Niskie dochody i problemy zdrowotne powodujące konieczność ponoszenia wysokich kosztów leczenia, zobowiązania zaciągane z nadmiernym optymizmem, ale też chęć pomocy rodzinie – oto czynniki, które spowodowały, że zaległości polskich seniorów wzrosły.

Po tym jak w listopadzie 2020 r. wartość zaległości seniorów podwyższyła się o ponad 1 mld zł i zbliżyła się do 10,4 mld zł, po roku, w listopadzie 2021 r., przeterminowane zobowiązania wynoszą 10,23 mld zł – wynika z danych Rejestru Dłużników BIG InfoMonitor i bazy informacji kredytowych BIK. Na koniec listopada niesolidnych płatników w grupie 65+ było ponad 383 tys.

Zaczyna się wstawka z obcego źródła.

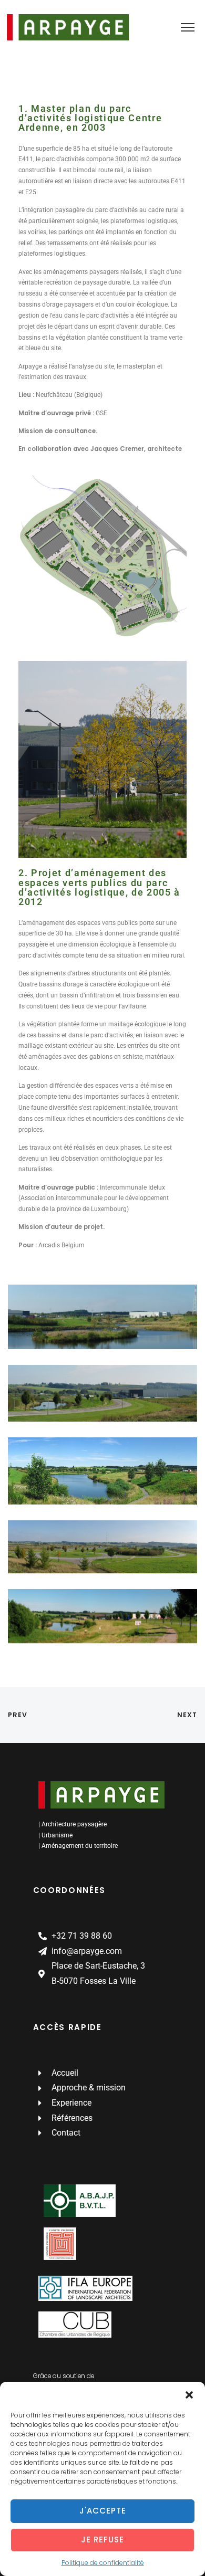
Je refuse (102, 2539)
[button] (189, 2395)
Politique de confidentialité (103, 2562)
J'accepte (102, 2510)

– Często już przed pandemią żyli bardzo skromnie i trudno było im „zyskać" na lockdownach czy ograniczeniach. W warunkach dużego obciążenia publicznej służby zdrowia doszły zwiększone wydatki na leczenie. A do tego chęć finansowego wsparcia rodziny w trudnym okresie. Poza tym, ze względu na ryzyko zakażeń, wiele osób mogło przestać dorabiać lub stracić taką możliwość – zwraca uwagę Sławomir Grzelczak, prezes BIG InfoMonitor.

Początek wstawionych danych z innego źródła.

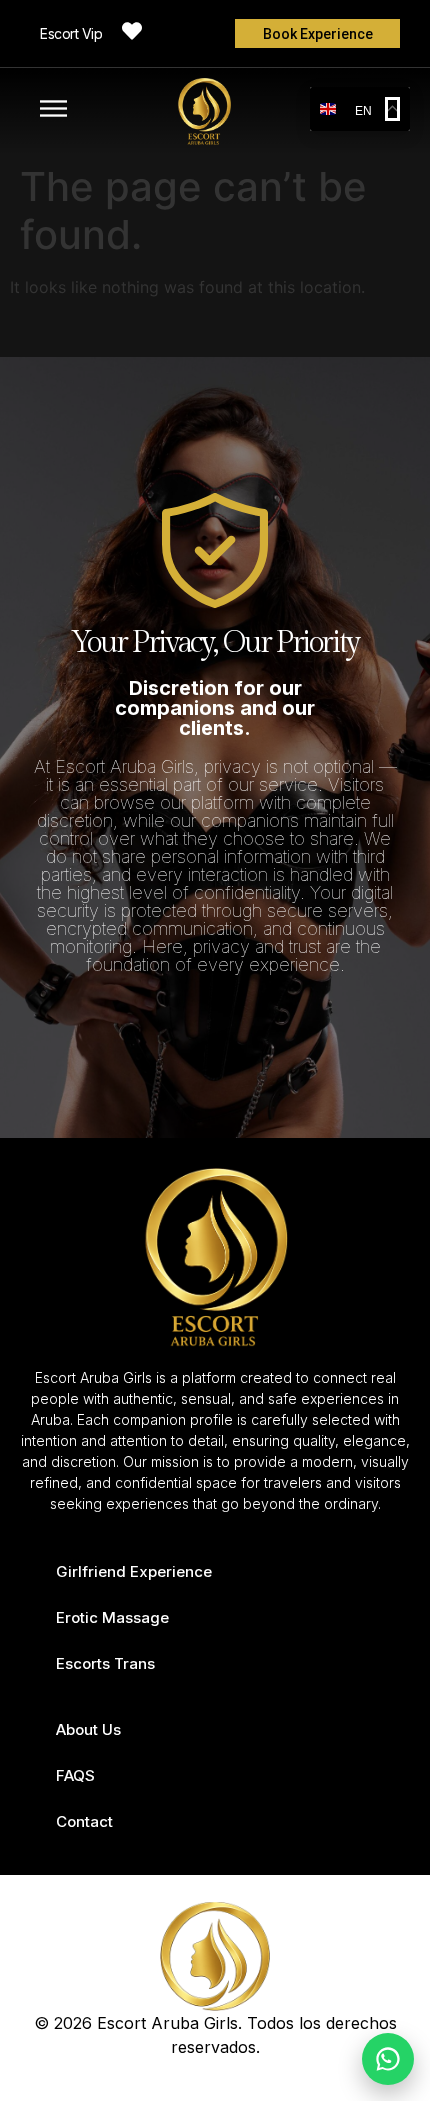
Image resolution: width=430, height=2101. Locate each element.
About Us (88, 1729)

Rekord zadłużenia należy do seniora z Lubelszczyzny, który ma do spłaty prawie 75 mln zł.

Osoby w wieku 65+ okazały się jedyną grupą wiekową, której przeterminowane zobowiązania znacząco rosły od początku pandemii, czyli od marca 2020 roku.

– Pociesza jednak fakt, że nadal udział niesolidnych dłużników wśród ogółu najstarszych Polaków należy do najniższych w porównaniu z innymi grupami wiekowymi. Kłopoty z terminowymi rozliczeniami ma obecnie 5,7 proc. osób 65+. Lepiej jest jedynie w najmłodszym pokoleniu, 18-, 24-latków, gdzie udział osób, które mają problemy z opłacaniem rachunków i rat, wynosi 4,4 proc. – zaznacza Sławomir Grzelczak.